No and low-alcohol wine taste breakthrough claimed as Barossa Valley facility launches
No and low-alcohol (NOLO) wines are one of the fastest-growing categories in the market as drinking habits change globally, but taste has been a major challenge for winemakers to overcome.
Treasury Wine Estates (TWE) said it had developed an industry-first process to create a no-alcohol wine without compromising its flavour, while this week unveiling a $15 million state-of-the-art winemaking facility in South Australia's Barossa Valley.
TWE chief supply and sustainability officer Kerrin Petty said the challenge was to capture the wine's aroma, a key to flavour.
"How you then capture that and put it back into the wine — so that when the consumer tastes the wine, the first thing they do is smell it — starts to give you that perception of quality before they put it in their mouth."
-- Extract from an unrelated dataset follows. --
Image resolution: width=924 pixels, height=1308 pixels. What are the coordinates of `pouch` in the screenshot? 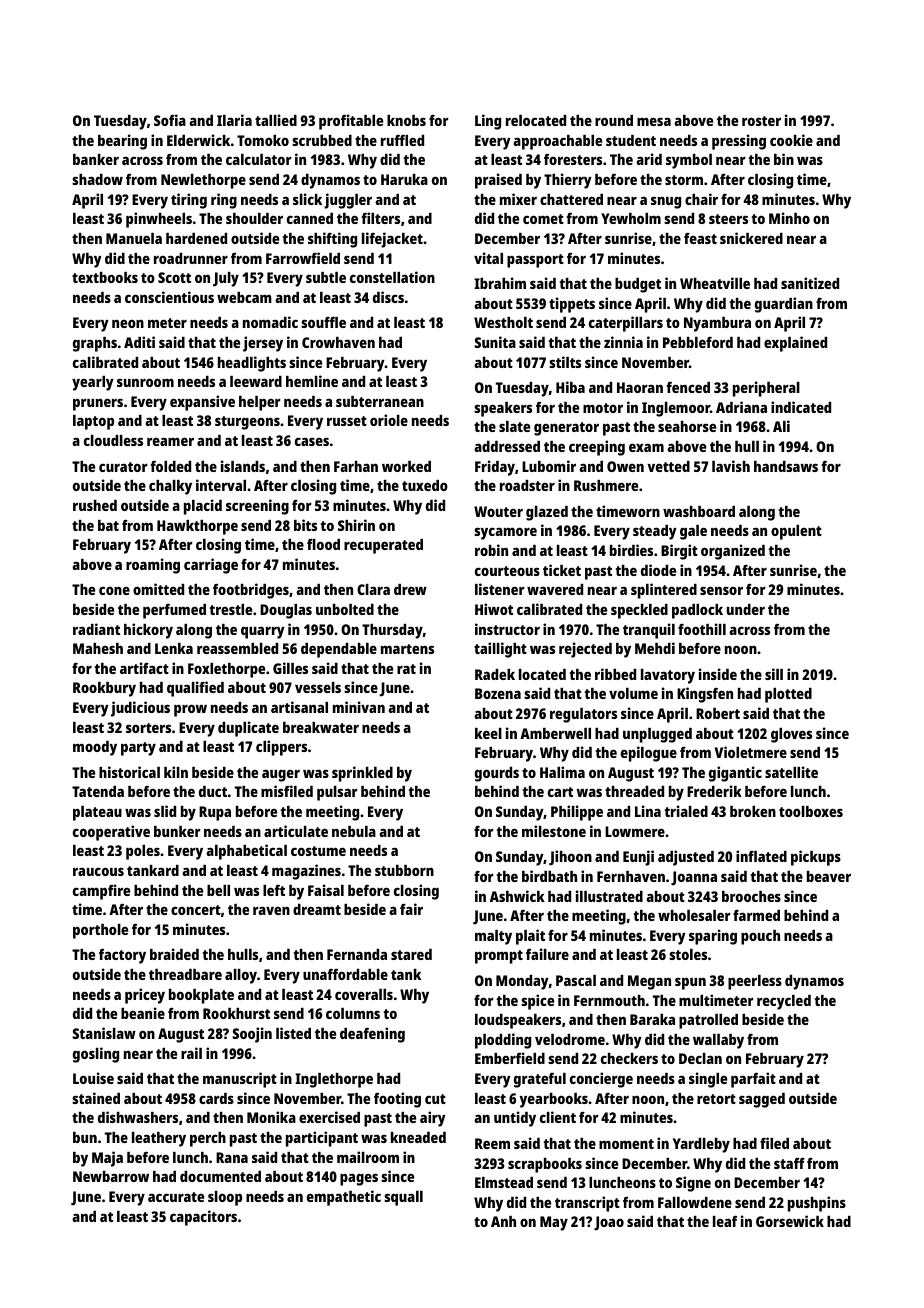 It's located at (760, 937).
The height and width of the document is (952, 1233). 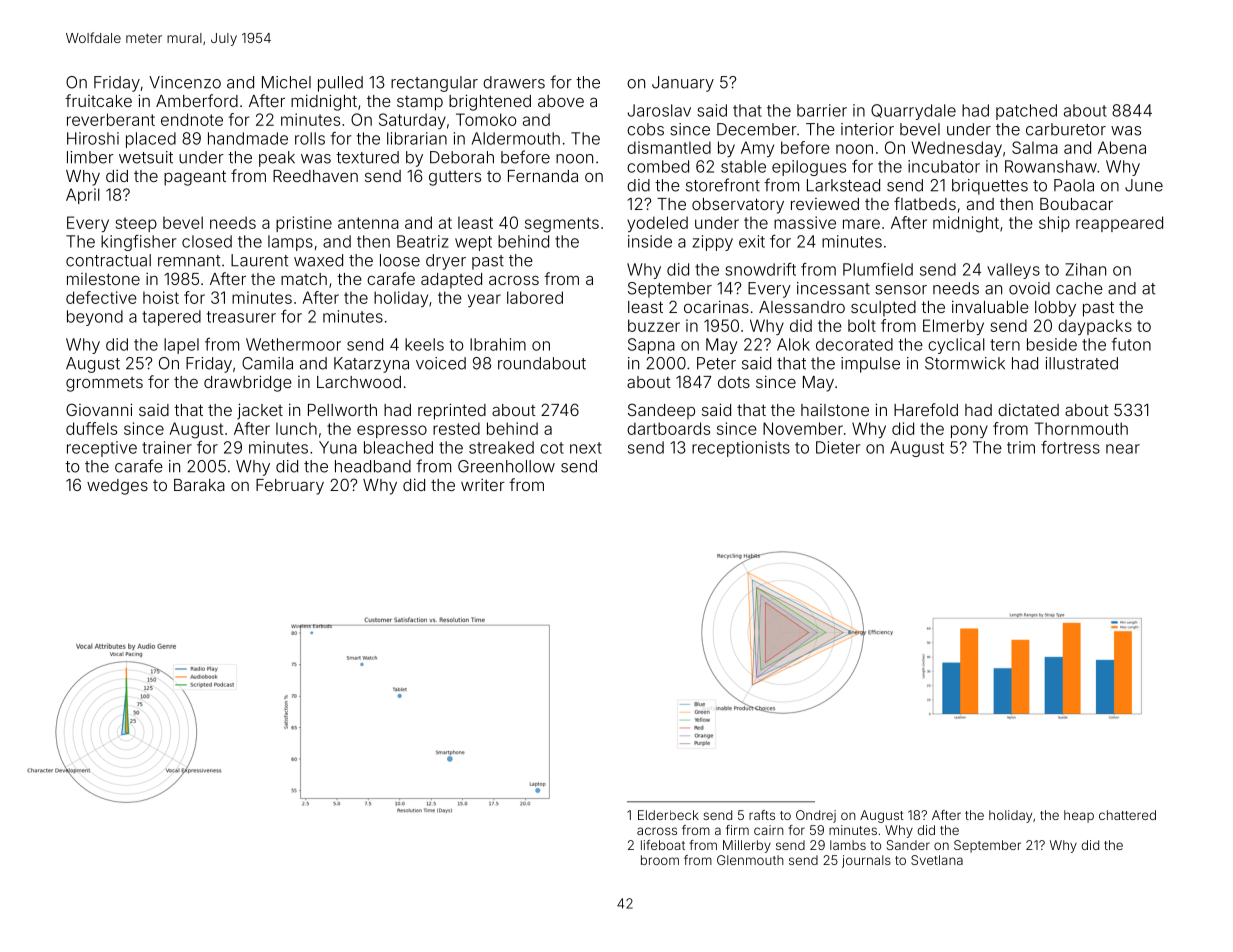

TWE introduced its first low-alcohol wine in 1993, but the new facility brings the de-alcoholisation process in-house.
Mr Petty said TWE had a patent pending for its new process and had invested heavily in equipment.
"It captures both the ability to remove alcohol but make incredible wines to capture aroma and the like," he said.
"Making the wine with the best winemakers to make sure the mouthfeel is right, the aroma's right, and visually it's right — those three things together are what we define as a quality wine.
"People have been at this for a while, and the technology is getting better so quickly, so [we're] making sure we bring the consumer along on the journey.
The taste of NOLO wines compared to their alcoholic counterparts is one of the major challenges the industry has been working to overcome.
University of Adelaide researcher Hannah Ford is studying the psychology behind consumer drinking trends and how that could help the struggling wine industry adapt.
Dr Ford said the global shift towards NOLO wines was influenced by "social factors, habits, self-identity, emotional responses, and product tangibility".
"Consumers are becoming more sober-curious, and moderation trends are growing. But we really wanted to understand what's driving consumers to try and buy NOLO wines," she said.
"There's a rise in these products, but whether that's aligning with consumer needs we're not sure.
"Taste is key and, coming from the marketing side, we want to understand a bit more around message framing and how that influences consumer acceptance."
Dr Ford highlighted the need for more research across different wine styles, such as sparkling, rosé, white and red, as well as various alcohol strengths.
Many smaller-scale winemakers have been producing NOLO wines, but Dr Ford expected more large winemakers to move into the space as drinking habits shifted.
"We do expect to see a bit of market saturation with the bigger brands," Dr Ford said.
"They have the potential benefit in that they have a loyal following or trust.
"Consumers are perhaps more likely to try a NOLO wine that's associated with a brand they're familiar with."